Terese’s story goes from married “cute bald chick” to single “cute bald chick”. From self-employed at home to hospital employee. After years of wearing only beaubeaus, Terese was having some “hair envy” and began to wig shop. Her intention wasn’t to fool anyone. According to her, everyone already knew she was a “bald chick”. It was the act of going to work at a public place and now having to “see hair everywhere”. She hadn’t changed, was as beautiful as ever, but the time and place elements of her self-acceptance had changed. New time, new place, new self image.
Despite the supportive statements of co-workers assuring her that she is beautiful and doesn’t need hair, my cute bald chick of a friend shared, “you and I both know that women who do not have Alopecia always say that. They mean it, but 99.9% of the sentiment comes from a position of they have hair.” Yes, I knew exactly what she is talking about.

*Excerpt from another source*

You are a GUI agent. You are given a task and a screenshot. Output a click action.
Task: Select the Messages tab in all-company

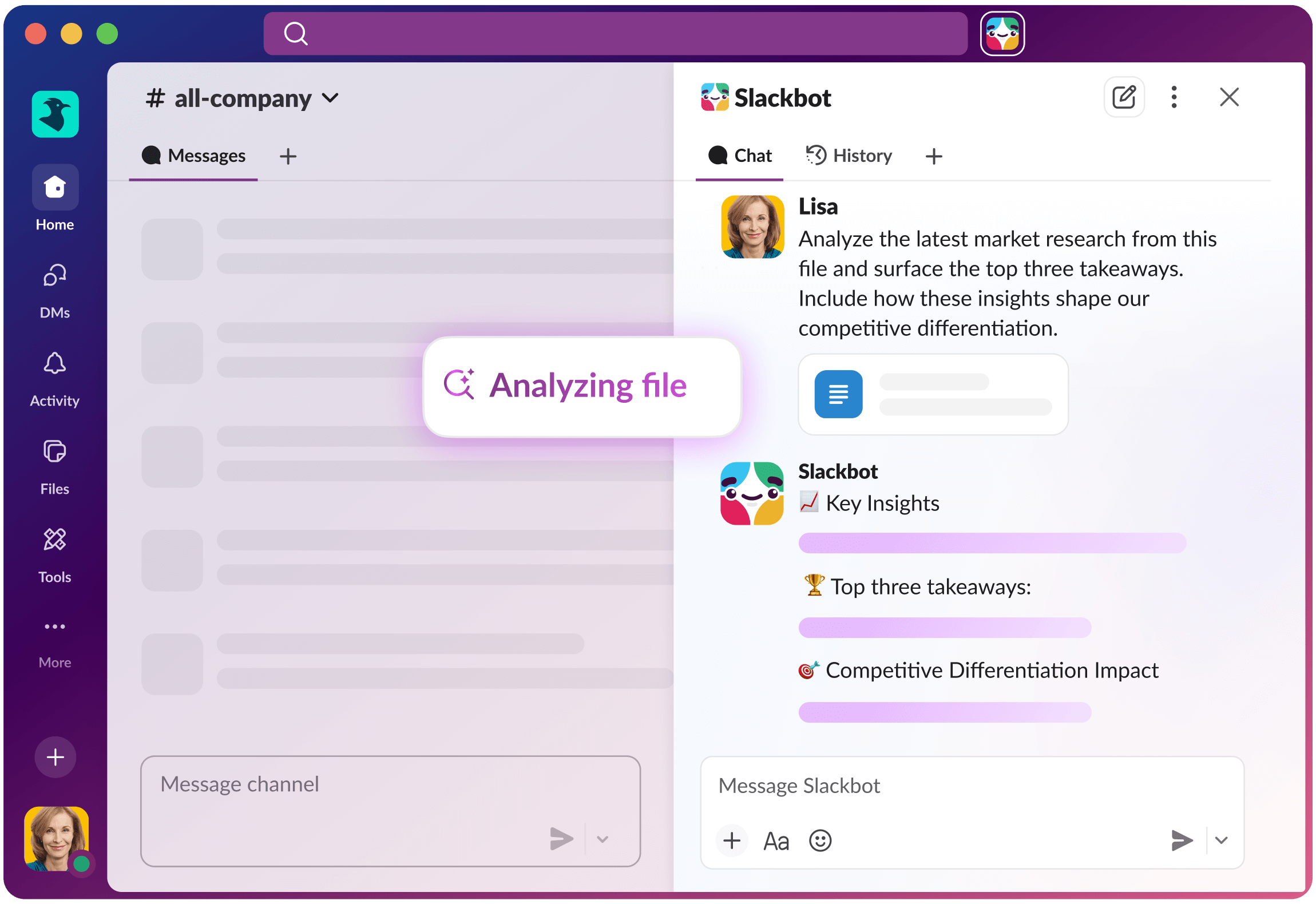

I also know what a new crowd, new environment, new social stage does to my own level of self-acceptance as a bald beauty. Even bonafide new hair emanating organically from my very own follicles doesn’t seem to qualify me for anonymity and normal conversation. I learned that at my son’s wedding, which I proudly attended with a couple inches of new hair growth, colored and styled for the occasion. Thinking I’d been granted a huge gift for having the opportunity to attend his wedding with my natural hair, I was wrong to think I’d just blend in for a change. Instead, I had to respond to inquiries and compliments on my ‘new wig’.
Change, adjustment, adaptation - it’s inevitable, always on the horizon, and though we may be permanently bald, though we may have accepted the bald chick in the mirror for the moment, that will change, again and again.
Alopecia is like a Polaroid lens that replaces the visual glare with a stark clarity of just who we are under the hair, without the eyebrows or eyelashes. Depending upon what’s in the background, the nature of here and now, we either like what see, or we don’t, or most often, we do and then we don’t. This isn’t just true for us bald chicks. With or without hair, our self image bounces up and down. Those of you with hair bounce on a half-deflated basketball perhaps, while we bald chicks ride the super ball.